The current regulation is mainly focused on measurement and reporting, however in the near future regulation will come into force that focuses more on doing due diligence rather than only reporting. For example, the draft Corporate Sustainability Due Diligence Guidance (CS3D) focuses on implementation and action plans that include the improvement of human rights across all value chains. Such regulations could also significantly increase corporate legal liability, not to mention the reputational damage that occurs when companies fail to comply with human rights.

Transparency in supply chains

One of the biggest challenges in addressing human rights risks is the ability to measure these risks. Oftentimes the risks manifest with suppliers in countries other than the primary place of operations, or even at suppliers of the suppliers, which makes it harder to track and address. 

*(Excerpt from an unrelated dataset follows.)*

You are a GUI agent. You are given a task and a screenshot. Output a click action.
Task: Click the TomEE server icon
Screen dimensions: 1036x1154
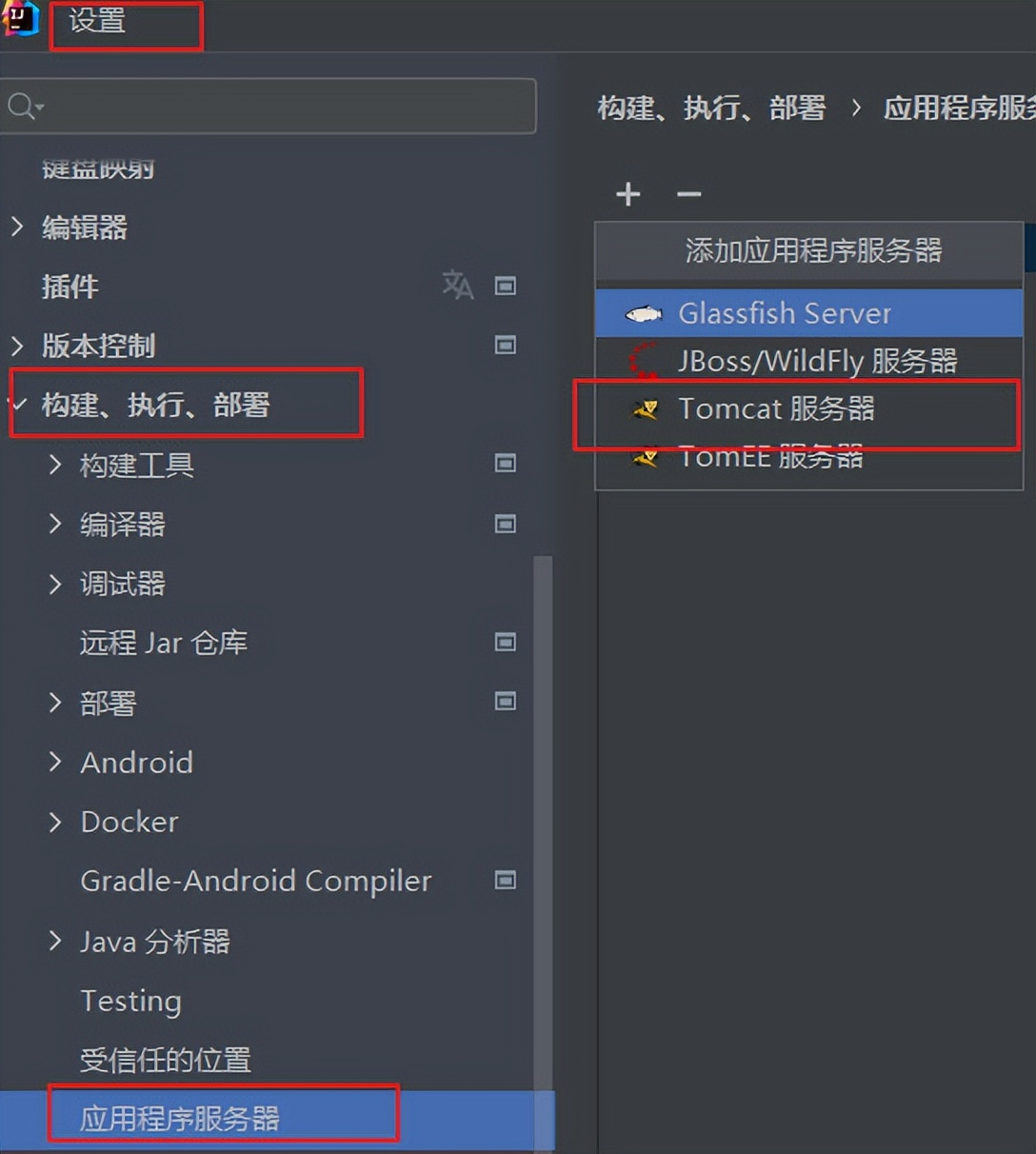pyautogui.click(x=646, y=457)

Building transparency in supply chains is imperative for companies, not only because it helps to minimise the risks of disruptions, but also to identify human rights risks. Building transparency is also needed to comply with (upcoming) reporting regulations, such as CSRD and CS3D. So called social audits on suppliers are not enough and have been heavily criticised for being a one-direction approach that does not help suppliers educate themselves on the subject. Training and upskilling of all actors along the value chain is needed: they must be aware of the importance of the subject and the actions and choices that are in line with it.

Importance to investors

Missteps in the past have impacted companies through reputational damage, adverse market reactions and loss of investors. As the S of ESG comes into focus more, companies are increasingly being held accountable for their impact, especially by investors and financial institutions. There is a growing number of companies that have credit terms dependent on their ESG performance. Ratings agencies also include human rights performance alongside other ESG metrics in their evaluation of companies. Their assessments are increasingly sophisticated and go far beyond a and go far beyond the ‘paper’ policies or declarations of companies. Going forward, companies disclosing their human rights approach will likely see greater access to and reduced cost of capital.

Importance to other stakeholders

Customers and employees expect companies to take a stand on social issues and act in ways that uplift local communities. This expectation has seen a sharp increase in the last decade. It is no longer feasible for companies to solely focus on business and financial targets with only investors and shareholders as the primary beneficiaries of their actions.These high expectations are also driven by young people making demands of a (future) employer in this area: research shows that young people have a preference to work for companies whose values are aligned with their own.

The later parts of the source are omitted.